>> start

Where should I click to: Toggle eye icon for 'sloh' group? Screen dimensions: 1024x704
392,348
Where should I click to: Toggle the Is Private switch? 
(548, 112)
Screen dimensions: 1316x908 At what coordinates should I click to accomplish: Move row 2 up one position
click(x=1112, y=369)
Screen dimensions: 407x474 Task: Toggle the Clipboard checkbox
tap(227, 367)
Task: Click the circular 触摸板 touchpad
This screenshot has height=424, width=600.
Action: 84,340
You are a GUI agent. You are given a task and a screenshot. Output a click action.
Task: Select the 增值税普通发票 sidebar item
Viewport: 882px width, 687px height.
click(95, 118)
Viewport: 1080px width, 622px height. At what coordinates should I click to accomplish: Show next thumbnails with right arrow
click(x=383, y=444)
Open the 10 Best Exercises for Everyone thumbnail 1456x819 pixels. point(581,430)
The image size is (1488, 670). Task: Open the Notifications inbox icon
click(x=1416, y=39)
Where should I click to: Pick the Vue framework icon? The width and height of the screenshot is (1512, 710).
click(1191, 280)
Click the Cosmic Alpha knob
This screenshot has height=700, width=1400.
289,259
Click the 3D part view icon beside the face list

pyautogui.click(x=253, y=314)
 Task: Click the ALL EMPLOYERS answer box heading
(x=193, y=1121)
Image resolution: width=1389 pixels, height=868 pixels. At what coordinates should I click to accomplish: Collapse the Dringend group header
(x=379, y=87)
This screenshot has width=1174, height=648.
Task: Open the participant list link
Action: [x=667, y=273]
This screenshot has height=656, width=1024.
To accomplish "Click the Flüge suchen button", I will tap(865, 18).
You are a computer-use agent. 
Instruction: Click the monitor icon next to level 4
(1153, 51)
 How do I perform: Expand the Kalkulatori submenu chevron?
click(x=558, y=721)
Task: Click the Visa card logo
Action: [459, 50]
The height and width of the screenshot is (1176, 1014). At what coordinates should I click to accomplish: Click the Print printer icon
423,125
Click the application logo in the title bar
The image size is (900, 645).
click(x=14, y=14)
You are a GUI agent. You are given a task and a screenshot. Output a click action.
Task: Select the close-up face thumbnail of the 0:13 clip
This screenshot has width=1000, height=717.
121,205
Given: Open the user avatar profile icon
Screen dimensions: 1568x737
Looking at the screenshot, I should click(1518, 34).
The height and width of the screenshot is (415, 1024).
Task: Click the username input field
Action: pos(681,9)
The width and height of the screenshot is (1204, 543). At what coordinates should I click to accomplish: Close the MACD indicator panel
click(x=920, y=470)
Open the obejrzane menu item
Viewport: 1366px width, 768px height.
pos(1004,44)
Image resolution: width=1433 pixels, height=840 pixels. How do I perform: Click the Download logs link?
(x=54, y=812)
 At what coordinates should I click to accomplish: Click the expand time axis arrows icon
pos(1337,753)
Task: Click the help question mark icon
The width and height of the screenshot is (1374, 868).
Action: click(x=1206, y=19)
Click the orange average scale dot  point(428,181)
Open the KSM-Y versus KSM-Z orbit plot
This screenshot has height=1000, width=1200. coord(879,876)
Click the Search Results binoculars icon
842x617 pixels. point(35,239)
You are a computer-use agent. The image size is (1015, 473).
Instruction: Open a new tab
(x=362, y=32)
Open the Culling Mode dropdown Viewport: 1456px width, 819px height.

>> end

• [GOAL]:
Arrange the items starting at the line containing "Where should I click to: Toggle the" and ending at the line containing "Action: 84,340" as a two-column CSV with the headers instruction and response. Give one row per item, put each value in a single quoted field, and replace any line breaks with spaces.

• [FULL SOLUTION]:
instruction,response
"Where should I click to: Toggle the Is Private switch?","(548, 112)"
"Screen dimensions: 1316x908 At what coordinates should I click to accomplish: Move row 2 up one position","click(x=1112, y=369)"
"Screen dimensions: 407x474 Task: Toggle the Clipboard checkbox","tap(227, 367)"
"Task: Click the circular 触摸板 touchpad This screenshot has height=424, width=600.","Action: 84,340"